**POTONGAN TEKS**
━━━━
Menyalahi SNI, 16 Merek Beras di Kaltim Ini Cacat Mutu

Potret 9 beras premium yang tidak sesuai SNI, hanya merek Runah Tulip yang sesuai. (Foto: Lisa/ beri.id)

BERI.ID – Kepala Dinas Perindustrian, Perdagangan, Koperasi, dan UKM (DPPKUM) Kalimantan Timur, Heni Purwaningsih ungkap kualitas pangan yang beredar di pasaran, dimana dari 10 merek beras premium yang diuji, hanya satu merek yang memenuhi seluruh parameter Standar Nasional Indonesia (SNI) 6128:2020, yaitu merek Rumah Tulip.

Sisanya, sembilan merek dinyatakan cacat mutu dan bahkan terindikasi kuat sebagai produk oplosan, diantaranya Tiga Mangga Manalagi, Rahma Kuning, Belekok, Siip, Sania, Kura-Kura, Ketupat Manalagi, Rojo Lele, Mawar Melati.

Diketahui, sebanyak 17 sampel telah diuji oleh UPTD Balai Pengujian Sertifikasi Mutu Barang (BPSMB) Kaltim, terdiri dari 7 sampel dari pasar di Samarinda dan 10 sampel dari Balikpapan.

Sementara 4 sampel lainnya diuji oleh Dinas Pangan, Tanaman Pangan, dan Hortikultura Kaltim.

Sebelumnya juga telah diumumkan, tujuh beras yang tidak sesuai SNI, yakni merek Bondy, Ikan Sembilan, Putri Koki, Sedap Wangi, Berlian Batu Mulia, Raja Lele dan 35 Rahma.

Dengan ini, terdapat total 16 beras cacat mutu yang beredar di Benua Etam.

“Kami meyakini merek-merek ini beredar di seluruh Kabupaten/Kota di Kaltim,” ungkap Heni Purwaningsih, dalam konferensi pers, di Ruang Rapat Keminting Lantai 4, Kantor DPPKUM Kaltim, Kamis (7/8/2025).

Temuan Berulang, Oplosan Kian Terstruktur?

Temuan ini bukan kali pertama. Dalam pengawasan sebelumnya, beberapa merek yang sama juga menunjukkan ketidaksesuaian mutu.

Fakta bahwa produk-produk ini kembali lolos ke pasaran, menurut Heni, menandakan adanya sistem yang sengaja mempertahankan manipulasi kualitas beras, bukan semata keteledoran.

“Kita menduga kuat ada praktik sistematis dalam pemalsuan mutu beras. Beras kualitas rendah dipoles dengan kemasan premium, lalu dilempar ke pasaran dengan harga tinggi,” tegas Heni.

Penentuan mutu beras premium hingga medium 2 didasarkan pada 14 parameter, seperti aroma (bau apak/asam), kandungan dedak dan bahan kimia berbahaya, kadar air, tingkat penyosohan, serta kondisi fisik butir seperti patah, kuning, kapur, gabah, dan benda asing.
━━━━
**DATA YANG DIBERIKAN**
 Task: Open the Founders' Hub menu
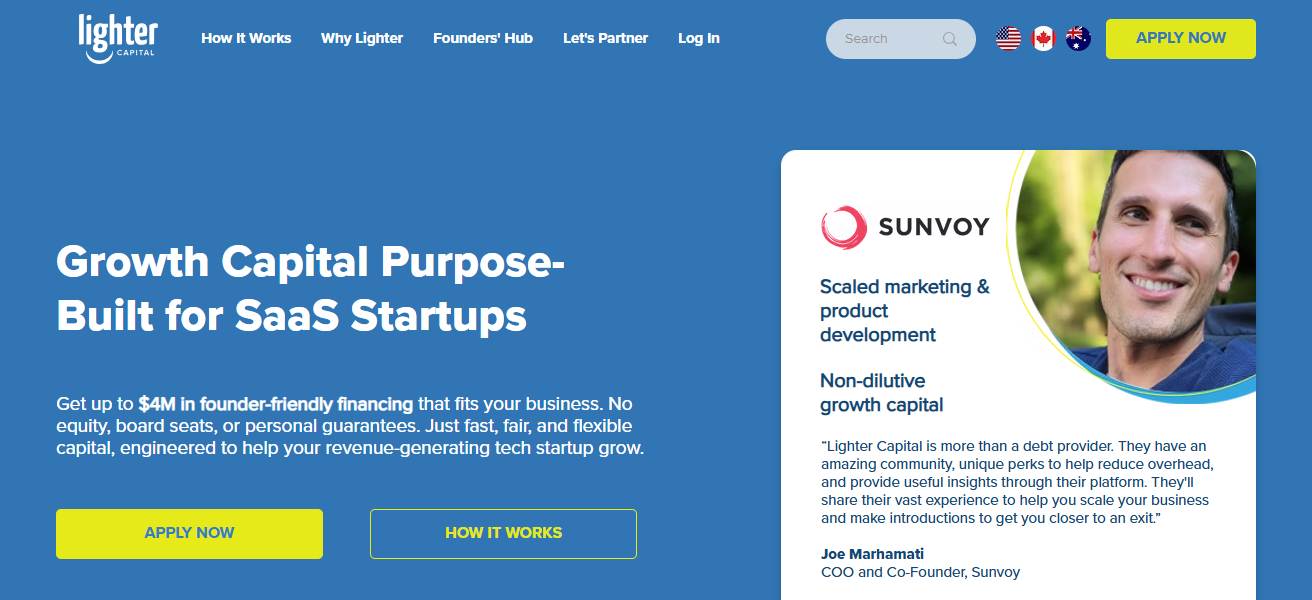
━━━━
**PETUNJUK**
1. Dalam berita beras cacat mutu, merek beras apa saja yang sebelumnya sudah diumumkan tidak sesuai SNI?
2. Tuliskan kembali bagian berita beras cacat mutu yang dimulai dari "Menyalahi SNI, 16" dan berlanjut sampai "(Foto: Lisa/ beri.id)", lalu ganti "Kaltim" dengan "Kalimantan Timur".
3. Teruskan berita beras cacat mutu itu mulai setelah kalimat terakhir yang tercantum.

**HASIL**
1. Bondy, Ikan Sembilan, Putri Koki, Sedap Wangi, Berlian Batu Mulia, Raja Lele, 35 Rahma

2.
Menyalahi SNI, 16 Merek Beras di Kalimantan Timur Ini Cacat Mutu

Potret 9 beras premium yang tidak sesuai SNI, hanya merek Runah Tulip yang sesuai. (Foto: Lisa/ beri.id)

3.
Contoh, beras merek Tiga Mangga Manalagi mengandung butir kuning rusak sebesar 1,3 persen, jauh di atas ambang batas maksimal SNI sebesar 0,5 persen.

Rojo Lele tercatat bermasalah dalam empat parameter sekaligus, yakni butir kepala, butir patah, menir, butir kapur, termasuk Sania, yang dikenal sebagai merek nasional, justru juga gagal pada empat parameter mutu sekaligus, butir kepala, butir patah, menir, dan butir kuning.

Dugaan Pelanggaran Perlindungan Konsumen

Ditekankan Heni, temuan ini bisa dikategorikan sebagai pelanggaran terhadap Undang-Undang Nomor 8 Tahun 1999 tentang Perlindungan Konsumen, karena secara langsung menyesatkan publik dengan informasi yang tidak sesuai kenyataan.

“Konsumen membeli beras premium dengan asumsi mutu tinggi. Tapi kenyataannya, yang mereka makan bisa jadi beras kualitas rendah dengan kemasan mewah. Ini penyesatan publik,” ucapnya.

Sebagai tindak lanjut, DPPKUKM Kaltim akan menerbitkan surat peringatan resmi, kepada 16 distributor yang diduga bertanggung jawab atas peredaran beras bermutu rendah.

Sanksi administratif bisa berupa penarikan produk, pembekuan izin distribusi, hingga pencabutan izin edar.

Satgas Pangan Kepolisian Daerah (Polda) Kaltim, Sainal Bintang yang turut hadir dalam konferensi menyatakan bahwa tindak lanjut atas temuan tersebut masih akan dibahas secara mendalam bersama instansi terkait, untuk memastikan kejelasan arah penanganan dan mencegah simpang siur informasi di masyarakat.

“Kami akan rapatkan bersama pihak-pihak terkait untuk menindaklanjuti temuan ini. Segala kemungkinan akan kami dalami kembali sebelum mengambil langkah selanjutnya,” bebernya.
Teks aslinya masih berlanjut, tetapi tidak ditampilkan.